__EXCERPTED DATA__:
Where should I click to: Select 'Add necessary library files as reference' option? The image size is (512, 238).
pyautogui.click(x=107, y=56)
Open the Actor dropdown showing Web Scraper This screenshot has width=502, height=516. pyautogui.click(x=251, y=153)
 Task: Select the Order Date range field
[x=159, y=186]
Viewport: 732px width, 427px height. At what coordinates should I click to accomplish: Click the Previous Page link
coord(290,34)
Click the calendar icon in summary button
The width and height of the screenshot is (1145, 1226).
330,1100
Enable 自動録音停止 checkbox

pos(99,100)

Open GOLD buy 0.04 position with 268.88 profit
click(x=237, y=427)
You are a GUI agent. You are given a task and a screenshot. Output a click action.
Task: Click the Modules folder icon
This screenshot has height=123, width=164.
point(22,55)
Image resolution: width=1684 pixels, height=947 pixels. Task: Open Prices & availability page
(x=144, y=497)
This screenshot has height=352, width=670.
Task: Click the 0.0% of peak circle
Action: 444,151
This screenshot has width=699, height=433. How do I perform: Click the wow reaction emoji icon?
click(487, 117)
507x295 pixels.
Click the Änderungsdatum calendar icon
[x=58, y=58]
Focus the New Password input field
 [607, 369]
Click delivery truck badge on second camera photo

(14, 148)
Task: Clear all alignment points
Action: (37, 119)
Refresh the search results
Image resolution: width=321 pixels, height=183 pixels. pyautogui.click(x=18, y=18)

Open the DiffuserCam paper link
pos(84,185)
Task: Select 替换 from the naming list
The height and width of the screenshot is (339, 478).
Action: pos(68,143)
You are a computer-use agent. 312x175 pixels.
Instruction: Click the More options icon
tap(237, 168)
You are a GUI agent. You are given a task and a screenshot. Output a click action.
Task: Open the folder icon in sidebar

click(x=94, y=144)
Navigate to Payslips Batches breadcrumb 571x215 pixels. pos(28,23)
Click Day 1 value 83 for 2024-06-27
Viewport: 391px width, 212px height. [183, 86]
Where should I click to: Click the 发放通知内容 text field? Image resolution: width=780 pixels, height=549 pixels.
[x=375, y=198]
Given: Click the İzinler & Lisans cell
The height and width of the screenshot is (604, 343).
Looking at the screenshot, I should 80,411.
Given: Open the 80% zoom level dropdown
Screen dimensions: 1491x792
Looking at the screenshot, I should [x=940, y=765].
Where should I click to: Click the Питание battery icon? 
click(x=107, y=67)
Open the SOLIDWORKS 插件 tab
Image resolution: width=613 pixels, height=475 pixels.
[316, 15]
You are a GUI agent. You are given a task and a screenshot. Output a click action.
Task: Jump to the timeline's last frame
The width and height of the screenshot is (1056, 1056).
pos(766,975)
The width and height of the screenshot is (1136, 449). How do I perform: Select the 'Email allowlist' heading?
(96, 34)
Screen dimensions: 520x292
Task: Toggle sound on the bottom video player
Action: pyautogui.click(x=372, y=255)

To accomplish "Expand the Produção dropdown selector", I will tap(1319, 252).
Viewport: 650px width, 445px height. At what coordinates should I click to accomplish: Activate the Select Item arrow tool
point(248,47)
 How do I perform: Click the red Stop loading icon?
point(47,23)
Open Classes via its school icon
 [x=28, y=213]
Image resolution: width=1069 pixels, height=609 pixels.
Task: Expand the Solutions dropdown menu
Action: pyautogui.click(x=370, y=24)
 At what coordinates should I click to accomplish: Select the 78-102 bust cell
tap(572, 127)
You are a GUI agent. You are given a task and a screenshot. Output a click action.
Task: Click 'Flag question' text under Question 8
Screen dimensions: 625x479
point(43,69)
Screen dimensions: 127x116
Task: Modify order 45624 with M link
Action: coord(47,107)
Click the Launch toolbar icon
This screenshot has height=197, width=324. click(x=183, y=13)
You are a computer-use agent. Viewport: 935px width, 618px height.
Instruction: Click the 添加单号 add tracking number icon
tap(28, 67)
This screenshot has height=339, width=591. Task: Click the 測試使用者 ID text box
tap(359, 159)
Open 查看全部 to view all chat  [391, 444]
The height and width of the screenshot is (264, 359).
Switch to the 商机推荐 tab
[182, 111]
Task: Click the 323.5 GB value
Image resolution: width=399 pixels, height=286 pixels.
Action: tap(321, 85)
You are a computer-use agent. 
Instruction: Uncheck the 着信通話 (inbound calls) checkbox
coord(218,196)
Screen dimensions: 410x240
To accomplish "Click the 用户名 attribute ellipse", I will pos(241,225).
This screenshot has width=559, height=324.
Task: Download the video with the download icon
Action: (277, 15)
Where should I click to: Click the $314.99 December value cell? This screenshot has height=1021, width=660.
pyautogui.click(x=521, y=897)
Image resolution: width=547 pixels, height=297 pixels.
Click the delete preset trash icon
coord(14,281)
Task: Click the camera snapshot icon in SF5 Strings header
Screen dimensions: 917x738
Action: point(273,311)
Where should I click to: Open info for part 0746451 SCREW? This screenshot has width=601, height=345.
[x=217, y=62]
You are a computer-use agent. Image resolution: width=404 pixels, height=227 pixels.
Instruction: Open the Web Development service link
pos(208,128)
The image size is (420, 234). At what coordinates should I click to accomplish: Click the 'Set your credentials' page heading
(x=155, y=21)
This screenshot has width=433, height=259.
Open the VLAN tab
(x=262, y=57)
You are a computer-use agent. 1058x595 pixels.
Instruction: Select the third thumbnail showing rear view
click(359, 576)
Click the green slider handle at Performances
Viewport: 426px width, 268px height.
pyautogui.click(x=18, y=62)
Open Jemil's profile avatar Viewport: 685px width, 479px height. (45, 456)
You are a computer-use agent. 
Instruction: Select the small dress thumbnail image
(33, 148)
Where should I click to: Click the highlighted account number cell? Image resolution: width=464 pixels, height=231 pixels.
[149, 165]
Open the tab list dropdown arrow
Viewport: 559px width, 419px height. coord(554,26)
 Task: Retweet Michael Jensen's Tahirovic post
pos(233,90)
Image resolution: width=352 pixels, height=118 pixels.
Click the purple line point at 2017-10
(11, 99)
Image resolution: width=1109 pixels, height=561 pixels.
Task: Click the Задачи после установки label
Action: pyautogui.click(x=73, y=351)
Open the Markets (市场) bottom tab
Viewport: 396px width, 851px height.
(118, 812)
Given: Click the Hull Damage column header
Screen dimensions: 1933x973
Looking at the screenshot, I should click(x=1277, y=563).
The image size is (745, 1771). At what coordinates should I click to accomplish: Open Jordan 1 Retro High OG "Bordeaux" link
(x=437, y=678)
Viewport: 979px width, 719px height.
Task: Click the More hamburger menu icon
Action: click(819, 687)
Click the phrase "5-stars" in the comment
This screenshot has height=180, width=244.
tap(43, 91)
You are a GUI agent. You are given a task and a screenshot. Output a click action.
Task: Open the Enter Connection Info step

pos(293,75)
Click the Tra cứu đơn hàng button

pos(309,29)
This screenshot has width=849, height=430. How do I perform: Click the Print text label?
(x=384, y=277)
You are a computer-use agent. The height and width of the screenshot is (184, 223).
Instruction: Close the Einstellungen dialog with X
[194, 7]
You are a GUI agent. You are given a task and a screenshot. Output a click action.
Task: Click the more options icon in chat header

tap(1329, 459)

__PROBLEM DETAILS__: The lines to retype, exactly and only, run from the first line of the material through the line with "Open the Actor".

__REPLY__:
Where should I click to: Select 'Add necessary library files as reference' option? The image size is (512, 238).
pyautogui.click(x=107, y=56)
Open the Actor dropdown showing Web Scraper This screenshot has width=502, height=516. pyautogui.click(x=251, y=153)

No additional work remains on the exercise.